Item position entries
## begin

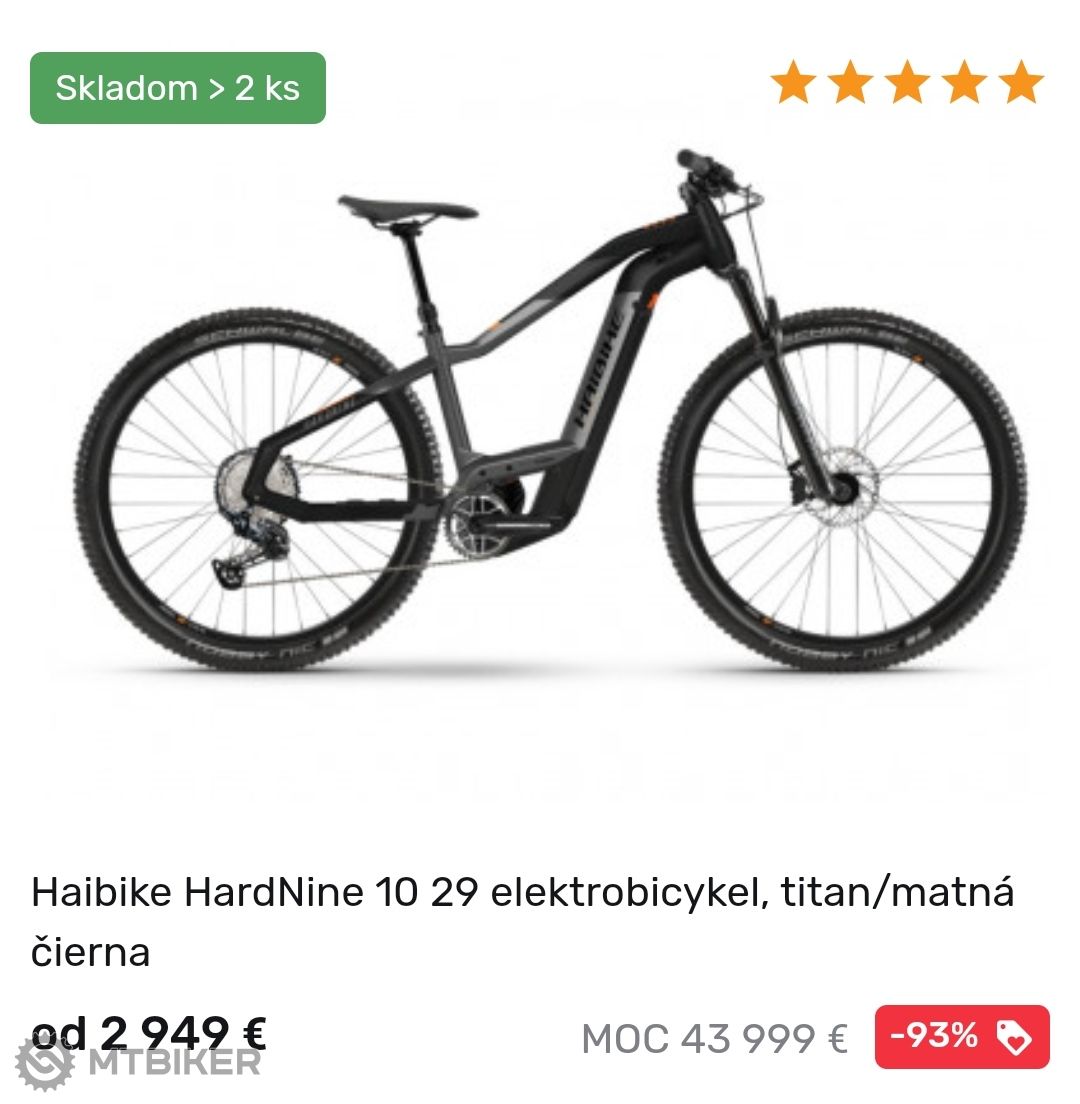Click the MTBIKER watermark text
1080x1104 pixels.
click(x=174, y=1062)
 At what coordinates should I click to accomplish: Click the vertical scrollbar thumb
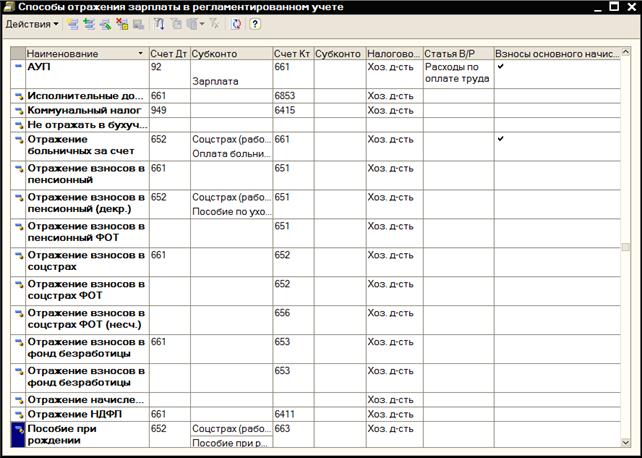tap(626, 247)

## end

The problem. Reproduce the data above line for line, leaving out the pictures.

Response to the exercise.
Click the MTBIKER watermark text
1080x1104 pixels.
click(x=174, y=1062)
 At what coordinates should I click to accomplish: Click the vertical scrollbar thumb
tap(626, 247)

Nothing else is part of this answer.